> ASSIGNED TASK
The listing below must be copied exactly and in full.

> AVAILABLE RECORDS
▼▼▼

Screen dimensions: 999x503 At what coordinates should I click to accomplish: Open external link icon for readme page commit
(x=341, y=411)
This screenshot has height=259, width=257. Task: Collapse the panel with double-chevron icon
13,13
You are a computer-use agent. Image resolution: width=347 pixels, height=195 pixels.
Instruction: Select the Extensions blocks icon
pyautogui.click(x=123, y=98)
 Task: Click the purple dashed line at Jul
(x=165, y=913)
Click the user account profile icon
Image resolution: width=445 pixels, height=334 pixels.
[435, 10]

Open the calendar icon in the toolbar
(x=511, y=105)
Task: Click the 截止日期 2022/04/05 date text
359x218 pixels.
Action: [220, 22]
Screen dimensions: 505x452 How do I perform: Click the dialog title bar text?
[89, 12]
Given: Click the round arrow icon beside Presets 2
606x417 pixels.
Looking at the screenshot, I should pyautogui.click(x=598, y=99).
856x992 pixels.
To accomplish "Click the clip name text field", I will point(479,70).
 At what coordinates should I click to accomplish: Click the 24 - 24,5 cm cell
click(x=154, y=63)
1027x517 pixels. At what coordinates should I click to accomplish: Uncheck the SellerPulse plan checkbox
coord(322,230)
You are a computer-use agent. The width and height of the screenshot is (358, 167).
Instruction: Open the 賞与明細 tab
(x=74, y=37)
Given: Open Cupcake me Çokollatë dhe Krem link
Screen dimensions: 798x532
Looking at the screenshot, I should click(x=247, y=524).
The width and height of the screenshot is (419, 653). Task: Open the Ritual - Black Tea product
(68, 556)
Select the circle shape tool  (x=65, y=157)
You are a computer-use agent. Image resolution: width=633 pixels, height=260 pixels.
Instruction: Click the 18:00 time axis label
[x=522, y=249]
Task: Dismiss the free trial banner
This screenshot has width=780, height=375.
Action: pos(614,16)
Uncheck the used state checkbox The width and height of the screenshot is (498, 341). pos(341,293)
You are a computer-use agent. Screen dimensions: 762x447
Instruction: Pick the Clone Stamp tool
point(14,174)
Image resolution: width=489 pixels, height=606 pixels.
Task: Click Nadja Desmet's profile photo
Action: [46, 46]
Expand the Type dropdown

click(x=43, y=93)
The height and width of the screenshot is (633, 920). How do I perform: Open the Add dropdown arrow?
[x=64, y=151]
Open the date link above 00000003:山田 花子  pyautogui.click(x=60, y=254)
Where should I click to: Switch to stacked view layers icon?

▲▲▲

> EXPECTED ANSWER
Screen dimensions: 999x503 At what coordinates should I click to accomplish: Open external link icon for readme page commit
(x=341, y=411)
This screenshot has height=259, width=257. Task: Collapse the panel with double-chevron icon
13,13
You are a computer-use agent. Image resolution: width=347 pixels, height=195 pixels.
Instruction: Select the Extensions blocks icon
pyautogui.click(x=123, y=98)
 Task: Click the purple dashed line at Jul
(x=165, y=913)
Click the user account profile icon
Image resolution: width=445 pixels, height=334 pixels.
[435, 10]

Open the calendar icon in the toolbar
(x=511, y=105)
Task: Click the 截止日期 2022/04/05 date text
359x218 pixels.
Action: [220, 22]
Screen dimensions: 505x452 How do I perform: Click the dialog title bar text?
[89, 12]
Given: Click the round arrow icon beside Presets 2
606x417 pixels.
Looking at the screenshot, I should pyautogui.click(x=598, y=99).
856x992 pixels.
To accomplish "Click the clip name text field", I will point(479,70).
 At what coordinates should I click to accomplish: Click the 24 - 24,5 cm cell
click(x=154, y=63)
1027x517 pixels. At what coordinates should I click to accomplish: Uncheck the SellerPulse plan checkbox
coord(322,230)
You are a computer-use agent. The width and height of the screenshot is (358, 167).
Instruction: Open the 賞与明細 tab
(x=74, y=37)
Given: Open Cupcake me Çokollatë dhe Krem link
Screen dimensions: 798x532
Looking at the screenshot, I should click(x=247, y=524).
The width and height of the screenshot is (419, 653). Task: Open the Ritual - Black Tea product
(68, 556)
Select the circle shape tool  (x=65, y=157)
You are a computer-use agent. Image resolution: width=633 pixels, height=260 pixels.
Instruction: Click the 18:00 time axis label
[x=522, y=249]
Task: Dismiss the free trial banner
This screenshot has width=780, height=375.
Action: pos(614,16)
Uncheck the used state checkbox The width and height of the screenshot is (498, 341). pos(341,293)
You are a computer-use agent. Screen dimensions: 762x447
Instruction: Pick the Clone Stamp tool
point(14,174)
Image resolution: width=489 pixels, height=606 pixels.
Task: Click Nadja Desmet's profile photo
Action: [46, 46]
Expand the Type dropdown

click(x=43, y=93)
The height and width of the screenshot is (633, 920). How do I perform: Open the Add dropdown arrow?
[x=64, y=151]
Open the date link above 00000003:山田 花子  pyautogui.click(x=60, y=254)
Where should I click to: Switch to stacked view layers icon?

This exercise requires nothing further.